There's a persistent theory out there that science has overcome Malthus's dire warning that population growth will eventually outpace the planet's ability to feed everyone, says Mark Bomford, director of the Yale Sustainable Food Project. Maybe two or three times, depending on the source.

Of course, achieving a sustainable food system that feeds humans worldwide isn't that simple, Bomford told attendees of the inaugural Yale Food Systems Symposium (YFSS), which opened at Kroon Hall on Friday. "To claim this as an unmitigated triumph requires the kind of optimism that perhaps only a statistician can muster," Bomford said. "[And] if a university is true to its mission, that is not actually an ethically defensible way to deal with a complex problem, by ignoring all the nooks and crannies and dark shadows."
This event was dedicated to Jonah Adels, one of the original student organizers of the symposium, who died on Oct. 2. His classmates say his approach to the study of food systems exemplified the goals of the symposium, and that his ideas "are embedded" throughout the conference. "If we can all live even a little bit more like he did, we can make a real change in the world," said Maclovia Quintana B.A. '11 M.E.M. '13 one of the event organizers.
Shedding light on some of these dark shadows was one of the reasons a group of F&ES students organized the Yale Food Systems Symposium.

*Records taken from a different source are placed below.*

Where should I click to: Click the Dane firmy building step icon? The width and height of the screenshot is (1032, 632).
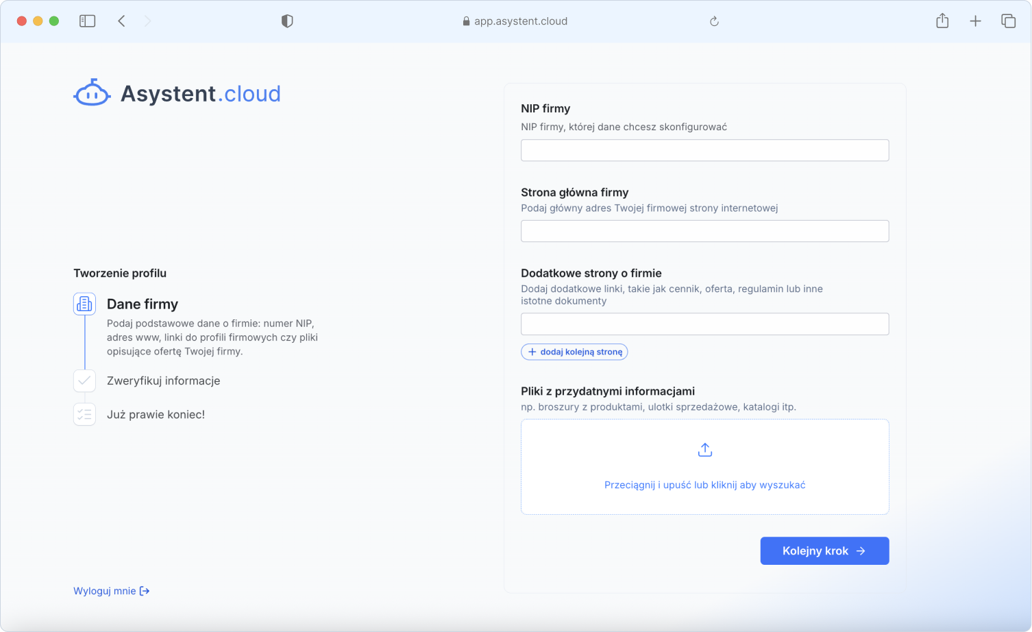pos(84,304)
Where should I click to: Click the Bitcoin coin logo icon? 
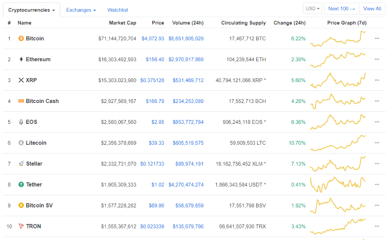tap(21, 38)
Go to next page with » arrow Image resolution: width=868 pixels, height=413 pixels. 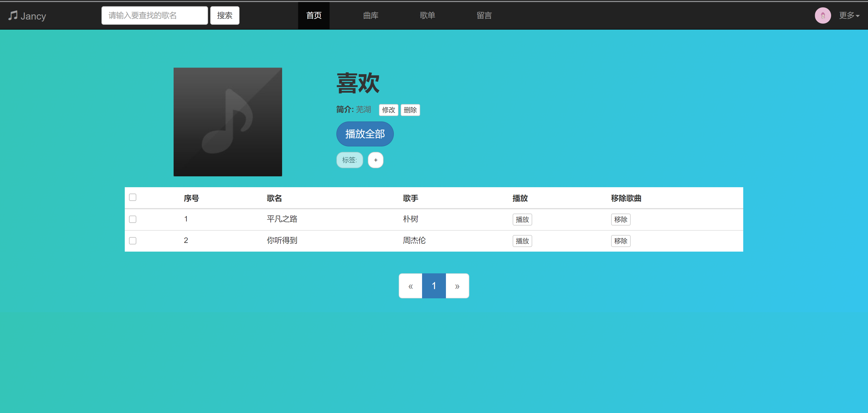click(457, 286)
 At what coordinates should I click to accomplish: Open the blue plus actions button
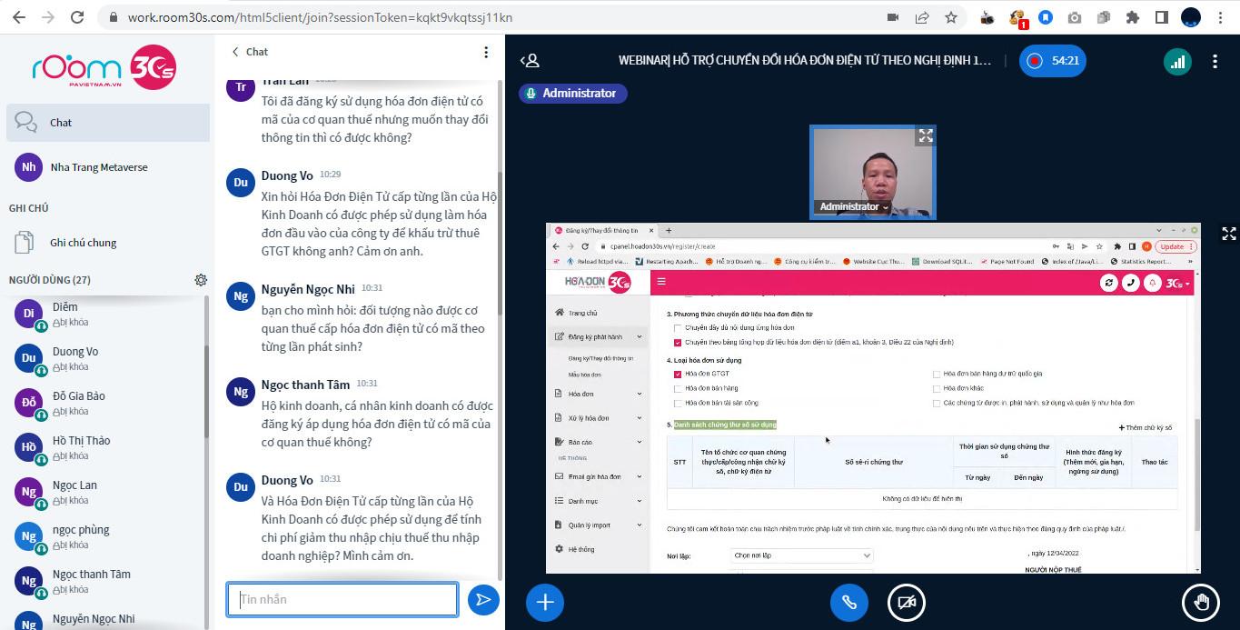tap(545, 602)
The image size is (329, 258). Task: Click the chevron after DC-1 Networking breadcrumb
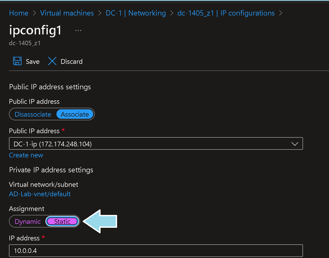[x=172, y=13]
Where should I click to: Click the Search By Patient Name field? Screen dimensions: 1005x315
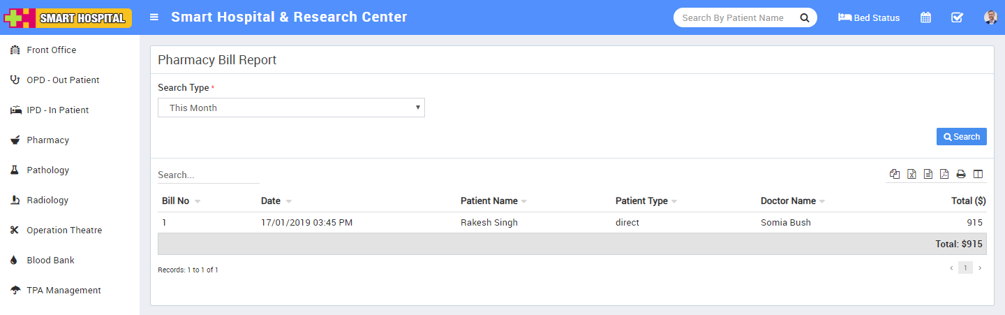(733, 17)
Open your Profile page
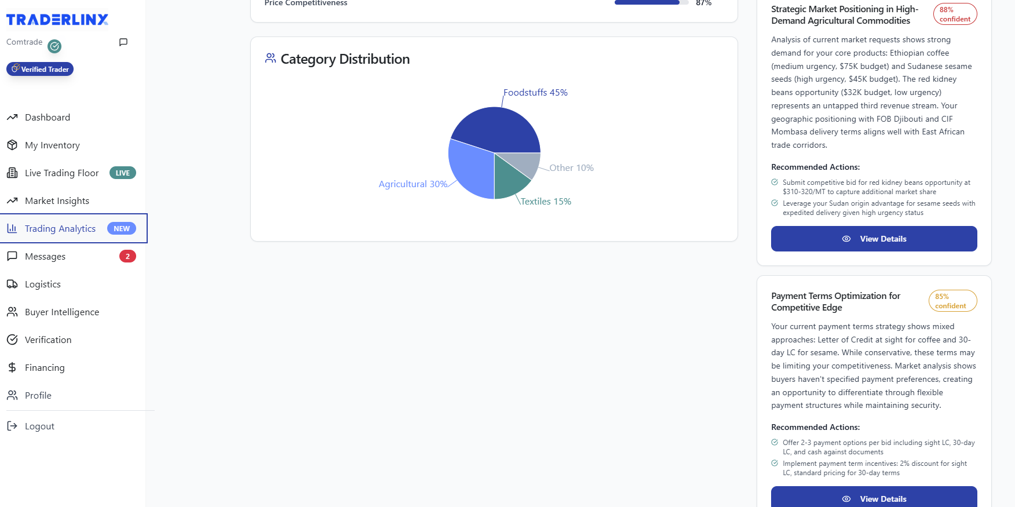Image resolution: width=1015 pixels, height=507 pixels. pyautogui.click(x=37, y=395)

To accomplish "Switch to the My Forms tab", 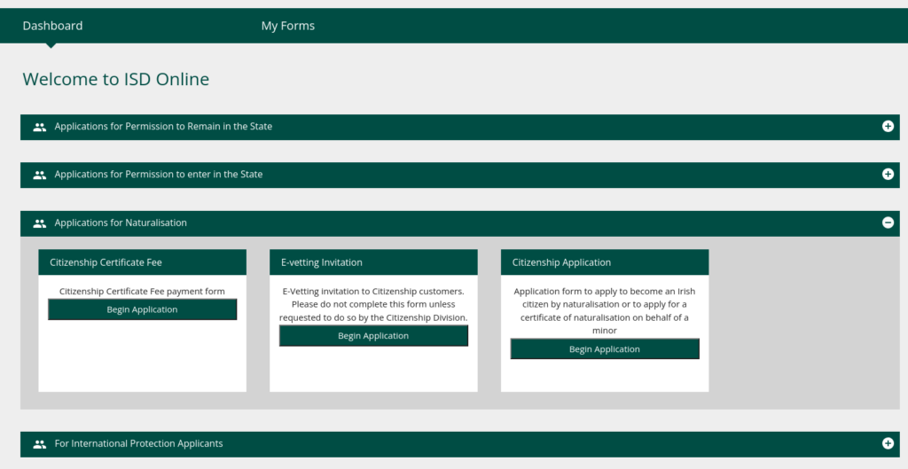I will 287,26.
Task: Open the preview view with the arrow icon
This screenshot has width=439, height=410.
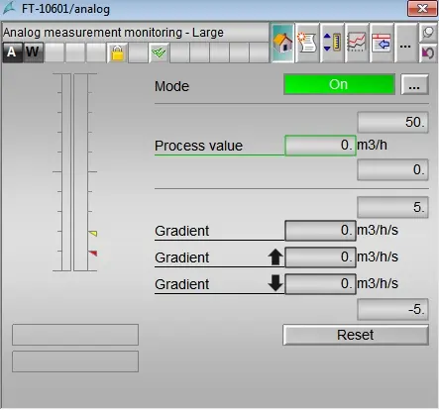Action: click(382, 43)
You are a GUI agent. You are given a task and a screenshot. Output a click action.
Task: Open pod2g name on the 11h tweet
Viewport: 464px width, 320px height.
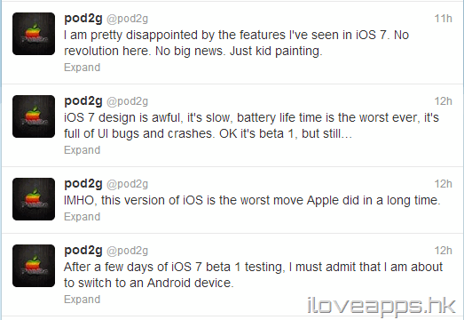pyautogui.click(x=83, y=19)
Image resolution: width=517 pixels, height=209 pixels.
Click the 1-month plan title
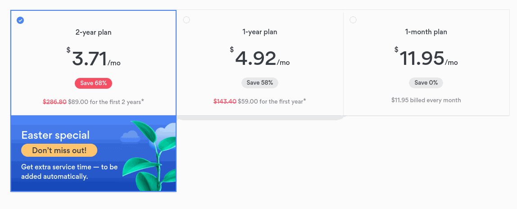coord(426,32)

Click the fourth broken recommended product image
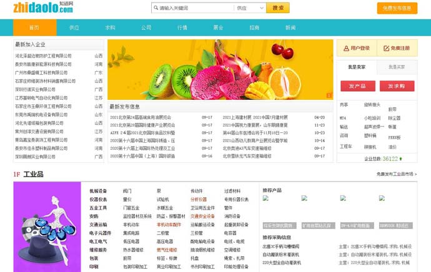[382, 198]
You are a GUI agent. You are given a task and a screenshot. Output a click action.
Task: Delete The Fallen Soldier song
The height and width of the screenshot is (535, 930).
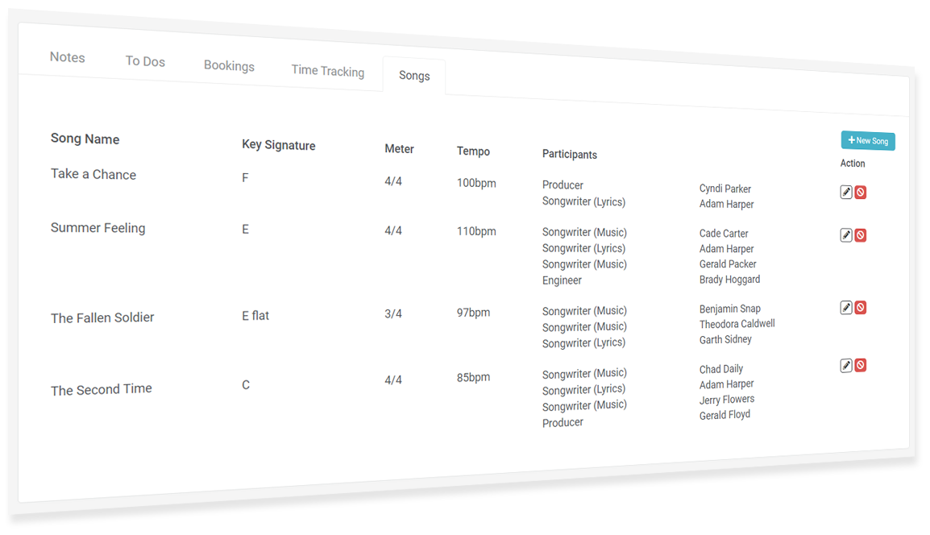tap(861, 308)
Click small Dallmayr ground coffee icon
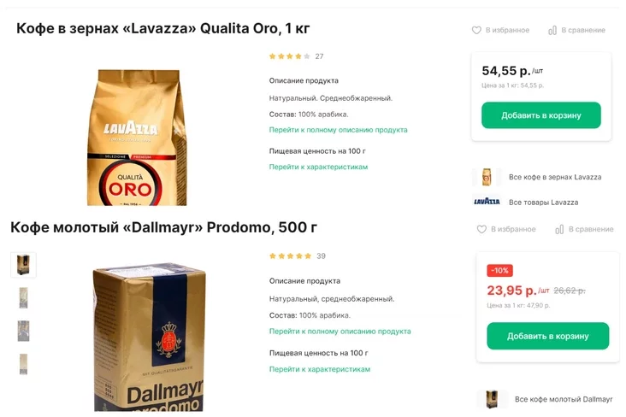 click(492, 399)
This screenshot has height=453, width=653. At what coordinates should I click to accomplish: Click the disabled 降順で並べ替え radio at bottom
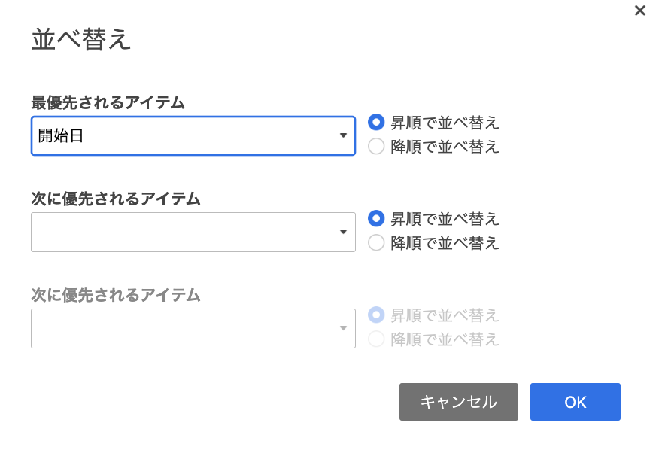coord(376,339)
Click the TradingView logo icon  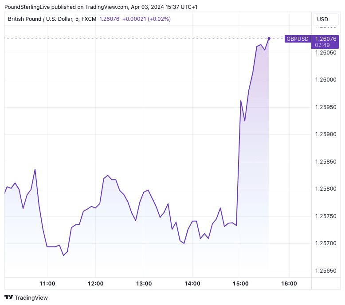8,297
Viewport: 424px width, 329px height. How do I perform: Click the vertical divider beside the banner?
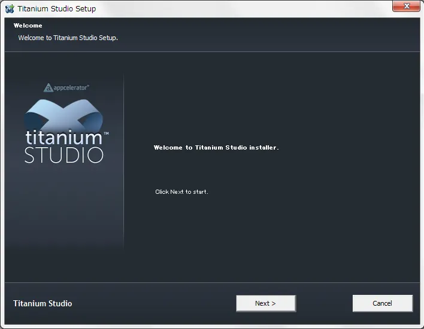tap(124, 162)
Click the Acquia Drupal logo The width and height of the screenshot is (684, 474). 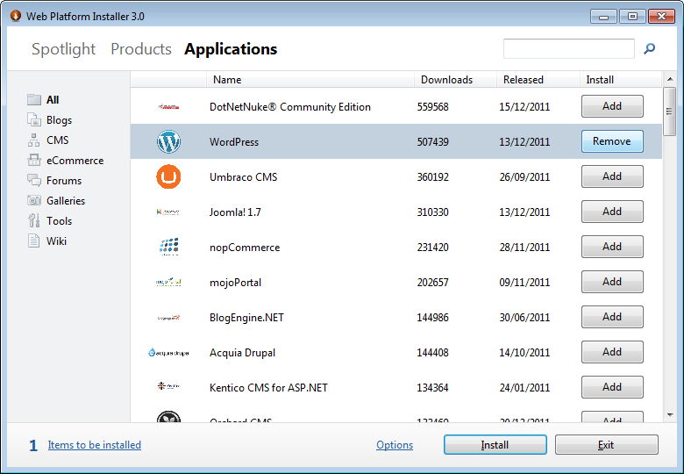[168, 353]
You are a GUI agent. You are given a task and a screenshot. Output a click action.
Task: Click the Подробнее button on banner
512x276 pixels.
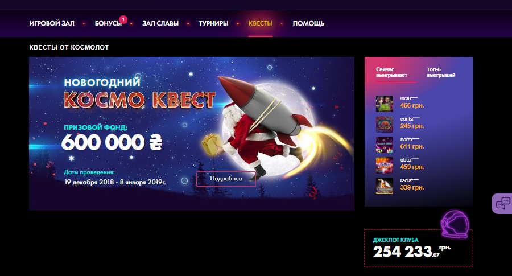[226, 179]
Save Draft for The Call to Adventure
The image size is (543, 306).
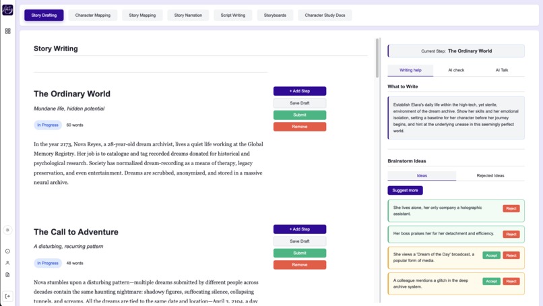click(x=300, y=241)
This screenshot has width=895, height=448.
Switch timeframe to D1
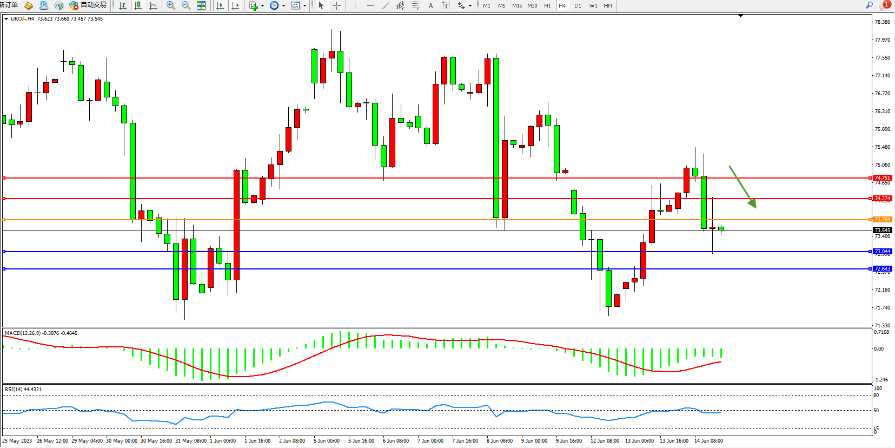tap(578, 5)
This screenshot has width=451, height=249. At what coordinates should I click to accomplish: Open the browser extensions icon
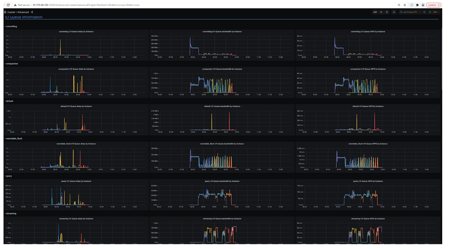417,5
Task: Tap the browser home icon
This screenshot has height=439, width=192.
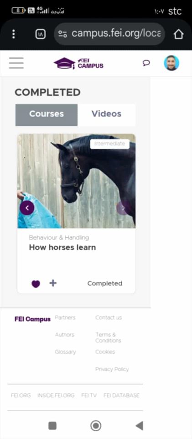Action: click(x=179, y=34)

The two-day conference — which attracted researchers, practitioners, theorists (and eaters) from across the country — aims to bring together voices across many disciplines to explore the path to a more sustainable food system.
Highlighting innovative projects, new food research, and non-traditional collaborations that are pushing conventional boundaries, the conference also looks to identify areas where the worlds of food research and professional training interact.
"We started to think about what is the next step in building food and agriculture here… both in cultivating F&ES's unique contribution to that world, and also demonstrating that there really is a lot of amazing scholarship out there," said Adan Martinez M.E.Sc. '14, one of the event's organizers.
Ultimately, the organizers hope the symposium will become an annual event. For now, though, they are looking to infuse the campus with new ideas about food and to encourage collaboration across different areas of study. "I think it's about expanding what's possible," Martinez said, "creating opportunities for cooperation, and seeing a wider breadth of possibility in the study of food systems."